> Reading passage
*** Begin section ***

ClydebankBlitz said:


> And with this Strikeforce stuff, man do you guys have ANY banter? He's not saying he should actually be the Strikeforce champ.


Yes it could be banter but I see it more as pathetic and a transparent attempt at running down people who didn't take years to beat a top ten MW. 



ClydebankBlitz said:


> It's like when I have a decent spar with my karate sensei and I joke to my mate "Next week I think I'll be taking the class". Bisping is defending his spot because he thinks Rockhold might get an instant title shot like Diaz did, and he's trying to put him in his place, all the while making the joke about being the new Strikeforce champ.


Diaz didn't get an instant shot, he fought BJ Penn then he fought Condit for an interim belt. Though it's fairly clear that the SF HW (both of them), LHW, WW, and LW champions are all in the title mix. But the MW guy, that guy should just be happy to have a job.

*** End section ***

> Input data
*** Begin section ***

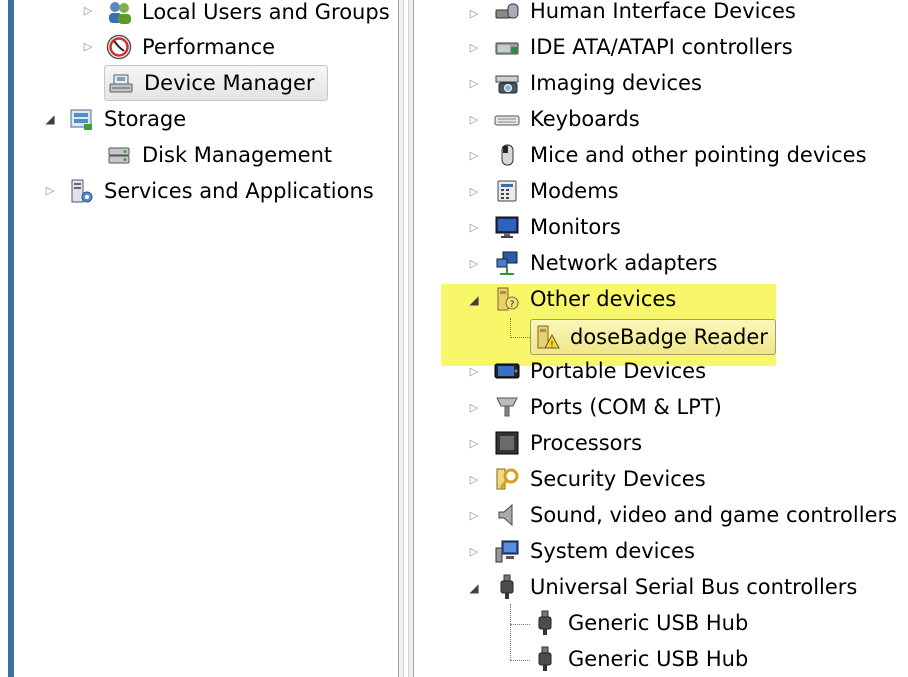 This screenshot has width=908, height=677. What do you see at coordinates (474, 408) in the screenshot?
I see `expander-ports: ▷` at bounding box center [474, 408].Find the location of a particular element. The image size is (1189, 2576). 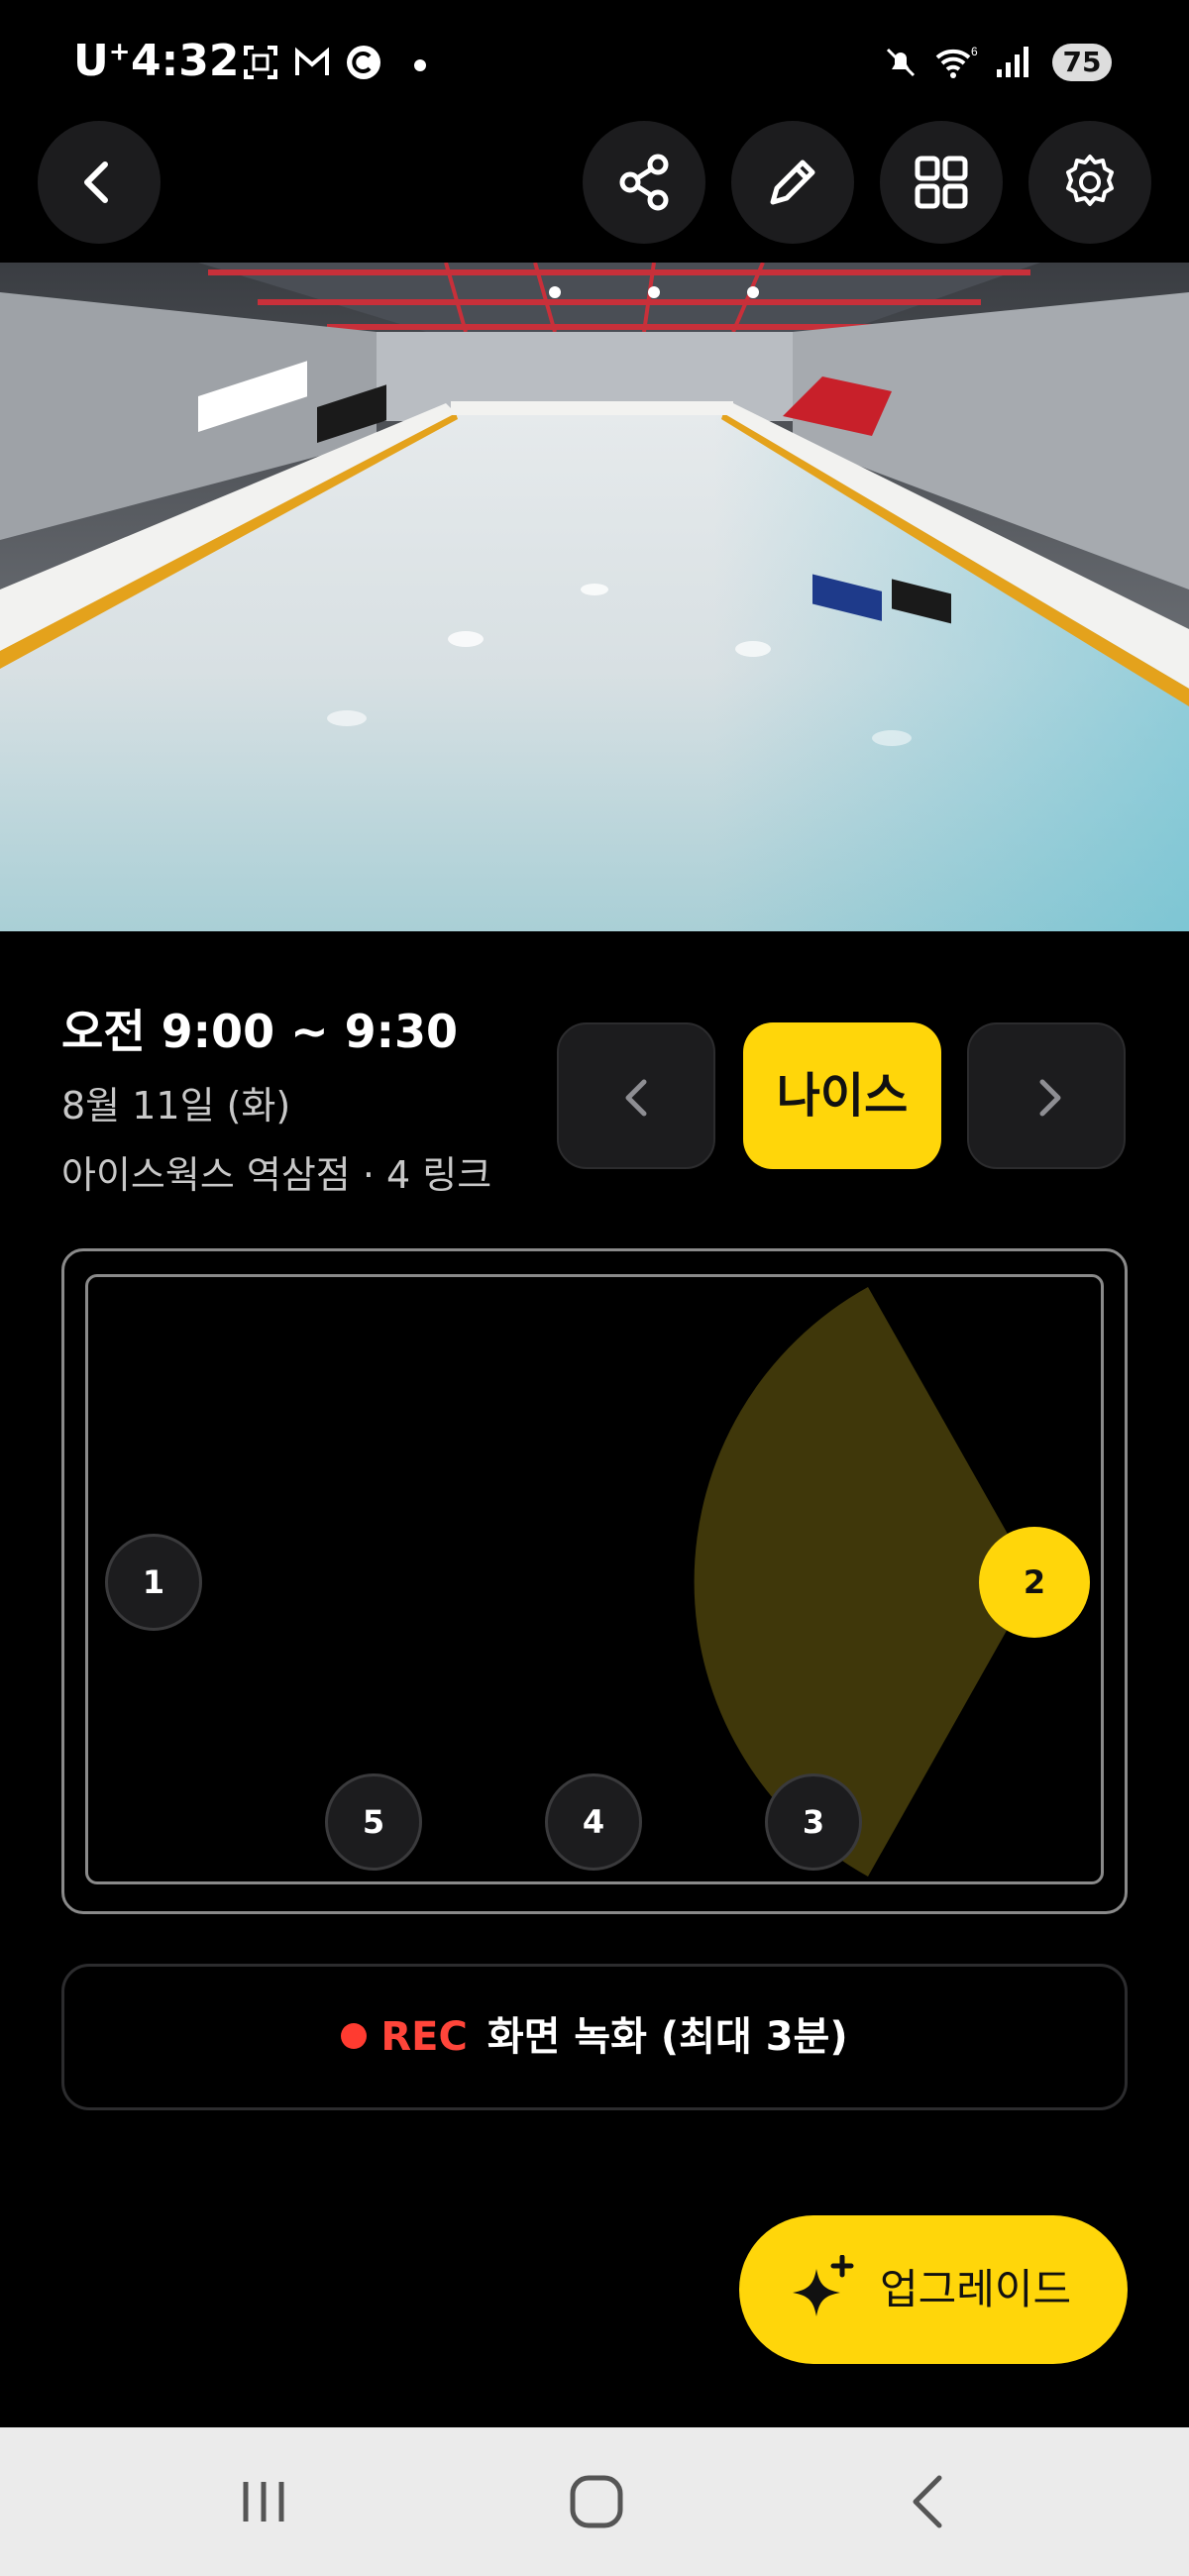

*** End section ***

> Problem set
**1.** In the forum thread, whom did Diaz fight before facing Condit for an interim belt?
**2.** Reproduce the part of the forum thread that starts at "Yes it could" and stops after "new Strikeforce champ.".

> Answers below
**1.** BJ Penn

**2.**
Yes it could be banter but I see it more as pathetic and a transparent attempt at running down people who didn't take years to beat a top ten MW. 



ClydebankBlitz said:


> It's like when I have a decent spar with my karate sensei and I joke to my mate "Next week I think I'll be taking the class". Bisping is defending his spot because he thinks Rockhold might get an instant title shot like Diaz did, and he's trying to put him in his place, all the while making the joke about being the new Strikeforce champ.